Reliance Insurance v. O'Neill

OPINION OF THE COURT

Burton S. Sherman, J.

This special proceeding to permanently stay a “no-fault” automobile insurance arbitration (Comprehensive Automobile Insurance Reparations Act, Insurance Law, § 670 et seq.) comes before the court on a stipulated submission of facts executed by both counsel pursuant to CPLR 3222.

The issue is one of liability and coverage under the automobile insurance policy in question, namely, whether the respondent was injured and suffered a loss arising out of the use and operation of petitioner’s assured automobile. The facts are that a motor vehicle insured by the petitioner was legally parked at a curb, in the vicinity of 163 East 108th Street, in New York County. Another vehicle owned by a Karen Gilliard and driven by a George Owens went out of control, ran into the petitioner’s insured parked car causing *1021it to be moved onto the sidewalk, striking the respondent pedestrian. The said respondent settled a claim asserted against MVAIC for $9,500 and now seeks to recover “no fault” benefits under the petitioner’s policy.

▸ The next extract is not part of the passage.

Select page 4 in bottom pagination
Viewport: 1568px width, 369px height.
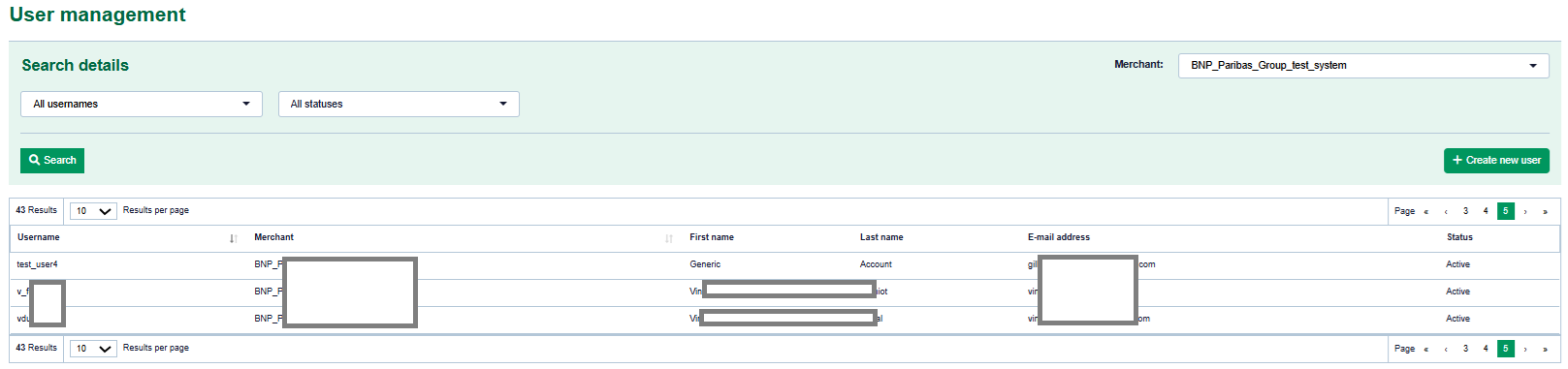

Initially the respondent moved at Special Term for the same relief sought here and raised the same issues now raised before this court. Special Term directed that such arbitration be stayed pending determination at a preliminary trial “whether the conditions precedent to arbitrate have been satisfied”. There was no appeal from this order and it is the law of the case. Subsequently at pretrial the parties entered into the stipulation of fact which is presently before the court. Apparently this was done by the parties believing that the only issue presented to Special Term was the one of coverage and liability and this was what was set down for trial.

The conditions precedent to arbitration which the court must determine in a no-fault case are the same as arbitrations generally, namely, whether there is a valid agreement to arbitrate and, perhaps, the question of the Statute of Limitations (CPLR 7503, subds [a], [b]). However, all questions as to the extent of coverage and liability are for the arbitrators. (Matter of Nassau Ins. Co. v McMorris, 41 NY2d 701; Matter of Country-Wide Ins. Co. [Barrios], 48 NY2d 831; Insurance Law, §§ 673, 674.)

While CPLR 3222 provides a method for a submission before the court on agreed facts, it is implied that the court have subject matter jurisdiction of the controversy. Since the law of no-fault insurance is statutory (Insurance Law, art 18) and provides for arbitration, it is questionable whether this court has such jurisdiction. However, in view of the fact that the issue has been submitted by stipulation and I am bound by the law of the case, I shall entertain this application.

Section 672 (subd 1, par [a]) of the Insurance Law states, in part, that an owner of a motor vehicle shall be liable for the payment of first-party benefits to persons “for loss arising out of the use or operation * * * of such motor vehicle” (emphasis added). In this case it is not denied that the respondent was a pedestrian and therefore eligible to receive *1022no-fault benefits. Since she was struck by a legally parked unoccupied car the question is whether her loss arose out of use or operation within the meaning of the no-fault statute.

In McConnell v Fireman’s Fund Amer. Ins. Co. (49 AD2d 676), a driver of a snowmobile which struck a legally parked car sought no-fault benefits. The court held that a parked car was not in “use” as required by the statute. Similarly, in Blake v Salmonson (188 Misc 97) the court held that an automobile which rolled off a wheel aligning machine was not being operated within the meaning of section 388 of the Vehicle and Traffic Law (also see its predecessor section 59). In that case the court used the dictionary meaning of “operate”. Thus, it has been held that a parked unoccupied vehicle is not in use or operation as required by the statute.

The court is mindful however that there may be times when an unoccupied parked vehicle would be covered under the no-fault statute. The policy of article 18 of the Insurance Law is to confer social benefits regardless of fault to those injured by motor vehicles. For this reason the court is reluctant to use traditional tort language in interpreting the statute. However, in the case before me the issue is not only whether the parked vehicle was in use and operation but whether such was the proximate cause of the respondent’s loss. The statute states that compensation will be provided for “loss arising out of the use or operation” (Insurance Law, § 672, subd 1, par [a],). “Arising” must mean proximate cause.

As stated in McConnell v Fireman’s Fund Amer. Ins. Co. (49 AD2d 676, 677, supra), “While authority broadly interprets the phrase ‘use or operation’ the determinative predicate in establishing liability therefrom would appear to be the designed purpose of the use or activity of the involved motor vehicle which is the proximate cause of the injury or.damage sustained” (emphasis added). In this case the use or operation of the motor vehicle was not the proximate cause of the accident. (Palsgraf v Long Is. R. R. Co., 248 NY 339.) The force of the other car striking the petitioner’s vehicle was the cause of the accident. This is further supported by the fact that the respondent recovered *1023from MVAIC. In these circumstances, the court concludes that the respondent is not entitled to no-fault benefits. The petitioner shall have judgment accordingly.